▶ Problem description
Express the lines of the source data as a JSON list of strings, one string per line and skipping blank lines, starting with the line that contains "Task: Click the Hide Controls panel icon" and going on through the line that contains "Action: coord(547,26)".

Source data
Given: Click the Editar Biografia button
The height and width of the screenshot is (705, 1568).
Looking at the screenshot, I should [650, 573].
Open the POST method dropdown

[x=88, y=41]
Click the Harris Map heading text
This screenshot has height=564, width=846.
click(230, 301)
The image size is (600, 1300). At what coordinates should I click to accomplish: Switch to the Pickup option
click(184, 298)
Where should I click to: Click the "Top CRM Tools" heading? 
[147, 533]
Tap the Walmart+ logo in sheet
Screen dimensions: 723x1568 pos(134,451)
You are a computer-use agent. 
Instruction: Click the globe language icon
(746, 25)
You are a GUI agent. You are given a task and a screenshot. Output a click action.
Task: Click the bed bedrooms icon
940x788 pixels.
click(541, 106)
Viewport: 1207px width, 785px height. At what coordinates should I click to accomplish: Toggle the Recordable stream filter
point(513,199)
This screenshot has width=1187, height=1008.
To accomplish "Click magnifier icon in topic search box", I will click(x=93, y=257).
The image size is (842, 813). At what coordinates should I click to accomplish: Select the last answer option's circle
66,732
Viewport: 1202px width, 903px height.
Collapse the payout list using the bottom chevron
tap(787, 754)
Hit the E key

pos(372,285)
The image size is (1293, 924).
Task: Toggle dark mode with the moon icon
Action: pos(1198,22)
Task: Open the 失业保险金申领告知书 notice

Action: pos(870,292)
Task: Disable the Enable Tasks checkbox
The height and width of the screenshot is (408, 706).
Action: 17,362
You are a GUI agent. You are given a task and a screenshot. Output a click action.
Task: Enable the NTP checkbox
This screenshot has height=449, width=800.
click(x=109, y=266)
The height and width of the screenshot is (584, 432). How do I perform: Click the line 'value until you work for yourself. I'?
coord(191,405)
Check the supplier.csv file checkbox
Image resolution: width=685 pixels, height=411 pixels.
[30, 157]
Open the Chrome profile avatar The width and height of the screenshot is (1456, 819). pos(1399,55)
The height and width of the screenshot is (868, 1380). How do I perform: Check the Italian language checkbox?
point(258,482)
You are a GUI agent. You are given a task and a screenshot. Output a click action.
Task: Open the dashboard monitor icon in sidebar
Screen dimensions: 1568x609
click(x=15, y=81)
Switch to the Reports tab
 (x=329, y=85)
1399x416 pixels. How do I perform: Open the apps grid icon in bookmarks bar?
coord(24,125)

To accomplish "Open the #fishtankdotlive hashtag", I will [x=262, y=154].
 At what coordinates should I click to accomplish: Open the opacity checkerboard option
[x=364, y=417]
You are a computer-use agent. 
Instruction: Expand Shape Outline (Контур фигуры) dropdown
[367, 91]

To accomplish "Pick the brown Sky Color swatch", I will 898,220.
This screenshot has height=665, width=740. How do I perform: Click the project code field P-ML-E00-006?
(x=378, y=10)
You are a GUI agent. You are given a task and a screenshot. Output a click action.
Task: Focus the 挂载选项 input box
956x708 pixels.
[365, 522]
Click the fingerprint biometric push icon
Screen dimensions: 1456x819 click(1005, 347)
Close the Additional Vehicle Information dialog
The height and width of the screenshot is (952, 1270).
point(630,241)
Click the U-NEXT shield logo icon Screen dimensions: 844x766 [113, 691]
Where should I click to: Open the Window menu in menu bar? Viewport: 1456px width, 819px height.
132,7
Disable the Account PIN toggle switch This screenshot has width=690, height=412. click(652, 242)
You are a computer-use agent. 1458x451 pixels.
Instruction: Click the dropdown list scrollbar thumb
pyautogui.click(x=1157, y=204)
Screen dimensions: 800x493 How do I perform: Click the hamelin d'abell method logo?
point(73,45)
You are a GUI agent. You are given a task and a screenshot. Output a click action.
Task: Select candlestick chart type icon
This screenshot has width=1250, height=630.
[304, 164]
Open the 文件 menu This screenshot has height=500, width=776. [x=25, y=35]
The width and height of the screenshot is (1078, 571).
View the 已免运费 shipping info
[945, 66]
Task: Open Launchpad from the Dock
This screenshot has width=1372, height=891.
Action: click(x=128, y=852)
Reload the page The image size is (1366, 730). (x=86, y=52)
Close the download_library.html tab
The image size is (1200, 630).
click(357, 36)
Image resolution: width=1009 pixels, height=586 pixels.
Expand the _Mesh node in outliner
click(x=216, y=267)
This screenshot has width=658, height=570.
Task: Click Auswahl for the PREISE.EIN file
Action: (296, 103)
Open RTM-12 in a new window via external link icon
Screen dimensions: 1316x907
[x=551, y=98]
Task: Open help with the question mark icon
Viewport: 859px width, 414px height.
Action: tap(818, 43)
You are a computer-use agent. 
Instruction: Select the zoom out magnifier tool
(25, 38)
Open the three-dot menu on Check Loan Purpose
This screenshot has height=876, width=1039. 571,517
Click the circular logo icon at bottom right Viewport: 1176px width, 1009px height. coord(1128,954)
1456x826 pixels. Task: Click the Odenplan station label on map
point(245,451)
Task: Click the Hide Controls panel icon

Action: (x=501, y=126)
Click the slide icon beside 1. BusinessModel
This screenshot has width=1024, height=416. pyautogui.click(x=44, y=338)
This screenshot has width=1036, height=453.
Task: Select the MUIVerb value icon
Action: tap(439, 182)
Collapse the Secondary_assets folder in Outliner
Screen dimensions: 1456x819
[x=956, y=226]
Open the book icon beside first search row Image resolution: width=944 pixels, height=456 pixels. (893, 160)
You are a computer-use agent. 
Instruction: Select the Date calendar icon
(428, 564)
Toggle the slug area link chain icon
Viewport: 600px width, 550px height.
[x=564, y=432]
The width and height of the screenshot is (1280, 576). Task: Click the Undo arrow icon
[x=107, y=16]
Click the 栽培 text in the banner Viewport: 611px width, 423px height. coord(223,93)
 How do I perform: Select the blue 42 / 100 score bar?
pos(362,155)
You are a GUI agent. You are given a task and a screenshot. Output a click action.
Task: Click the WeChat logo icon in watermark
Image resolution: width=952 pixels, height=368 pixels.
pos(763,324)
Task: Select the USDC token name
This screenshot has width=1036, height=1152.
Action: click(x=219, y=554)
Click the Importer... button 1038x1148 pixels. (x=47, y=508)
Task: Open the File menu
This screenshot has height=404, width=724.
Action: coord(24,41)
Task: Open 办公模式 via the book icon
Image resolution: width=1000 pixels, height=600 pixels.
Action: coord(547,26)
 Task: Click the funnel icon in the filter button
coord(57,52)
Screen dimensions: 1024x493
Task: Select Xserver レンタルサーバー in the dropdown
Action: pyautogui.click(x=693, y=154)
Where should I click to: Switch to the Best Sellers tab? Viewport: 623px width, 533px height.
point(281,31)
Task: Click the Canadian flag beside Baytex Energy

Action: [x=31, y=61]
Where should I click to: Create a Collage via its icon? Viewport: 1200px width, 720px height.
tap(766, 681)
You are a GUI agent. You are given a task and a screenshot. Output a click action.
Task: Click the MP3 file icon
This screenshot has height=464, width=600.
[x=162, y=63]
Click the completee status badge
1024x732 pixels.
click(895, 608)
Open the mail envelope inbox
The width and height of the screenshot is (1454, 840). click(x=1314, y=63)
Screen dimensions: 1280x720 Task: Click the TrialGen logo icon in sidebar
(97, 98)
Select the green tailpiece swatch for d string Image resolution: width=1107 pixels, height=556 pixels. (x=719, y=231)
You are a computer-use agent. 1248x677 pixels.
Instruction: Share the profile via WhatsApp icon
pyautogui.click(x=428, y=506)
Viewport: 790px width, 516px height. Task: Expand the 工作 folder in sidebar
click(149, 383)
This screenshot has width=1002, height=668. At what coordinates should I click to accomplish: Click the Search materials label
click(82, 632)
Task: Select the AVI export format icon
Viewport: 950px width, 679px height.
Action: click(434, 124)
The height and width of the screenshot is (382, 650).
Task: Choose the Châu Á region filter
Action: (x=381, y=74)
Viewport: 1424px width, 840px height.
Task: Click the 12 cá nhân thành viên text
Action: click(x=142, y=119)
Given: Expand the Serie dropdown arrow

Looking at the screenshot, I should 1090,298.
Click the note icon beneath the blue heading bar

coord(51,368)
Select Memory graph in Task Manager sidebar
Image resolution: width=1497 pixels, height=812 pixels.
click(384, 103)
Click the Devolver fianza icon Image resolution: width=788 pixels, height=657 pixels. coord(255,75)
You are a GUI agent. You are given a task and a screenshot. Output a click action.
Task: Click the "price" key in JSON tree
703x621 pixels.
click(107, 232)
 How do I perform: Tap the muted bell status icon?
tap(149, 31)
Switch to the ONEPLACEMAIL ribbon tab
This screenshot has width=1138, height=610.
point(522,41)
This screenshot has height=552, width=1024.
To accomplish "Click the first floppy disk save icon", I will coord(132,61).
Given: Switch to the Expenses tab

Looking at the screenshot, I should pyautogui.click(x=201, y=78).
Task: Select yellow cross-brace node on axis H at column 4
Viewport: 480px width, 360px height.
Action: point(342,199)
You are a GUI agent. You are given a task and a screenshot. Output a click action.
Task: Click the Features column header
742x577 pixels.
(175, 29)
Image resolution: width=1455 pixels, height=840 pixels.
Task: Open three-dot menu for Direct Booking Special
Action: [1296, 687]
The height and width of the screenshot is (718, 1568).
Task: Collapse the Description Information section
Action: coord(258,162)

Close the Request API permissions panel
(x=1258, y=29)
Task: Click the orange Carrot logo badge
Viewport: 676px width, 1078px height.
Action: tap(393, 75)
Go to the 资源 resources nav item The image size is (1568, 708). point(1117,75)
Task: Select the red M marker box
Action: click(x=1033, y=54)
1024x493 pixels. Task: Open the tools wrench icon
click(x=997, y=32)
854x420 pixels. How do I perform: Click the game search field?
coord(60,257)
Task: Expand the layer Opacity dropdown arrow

▶ Output of the exercise
[
  "Task: Click the Hide Controls panel icon",
  "Action: (x=501, y=126)",
  "Click the slide icon beside 1. BusinessModel",
  "This screenshot has width=1024, height=416. pyautogui.click(x=44, y=338)",
  "This screenshot has width=1036, height=453.",
  "Task: Select the MUIVerb value icon",
  "Action: tap(439, 182)",
  "Collapse the Secondary_assets folder in Outliner",
  "Screen dimensions: 1456x819",
  "[x=956, y=226]",
  "Open the book icon beside first search row Image resolution: width=944 pixels, height=456 pixels. (893, 160)",
  "You are a computer-use agent. ",
  "Instruction: Select the Date calendar icon",
  "(428, 564)",
  "Toggle the slug area link chain icon",
  "Viewport: 600px width, 550px height.",
  "[x=564, y=432]",
  "The width and height of the screenshot is (1280, 576). Task: Click the Undo arrow icon",
  "[x=107, y=16]",
  "Click the 栽培 text in the banner Viewport: 611px width, 423px height. coord(223,93)",
  " How do I perform: Select the blue 42 / 100 score bar?",
  "pos(362,155)",
  "You are a GUI agent. You are given a task and a screenshot. Output a click action.",
  "Task: Click the WeChat logo icon in watermark",
  "Image resolution: width=952 pixels, height=368 pixels.",
  "pos(763,324)",
  "Task: Select the USDC token name",
  "This screenshot has width=1036, height=1152.",
  "Action: click(x=219, y=554)",
  "Click the Importer... button 1038x1148 pixels. (x=47, y=508)",
  "Task: Open the File menu",
  "This screenshot has height=404, width=724.",
  "Action: coord(24,41)",
  "Task: Open 办公模式 via the book icon",
  "Image resolution: width=1000 pixels, height=600 pixels.",
  "Action: coord(547,26)"
]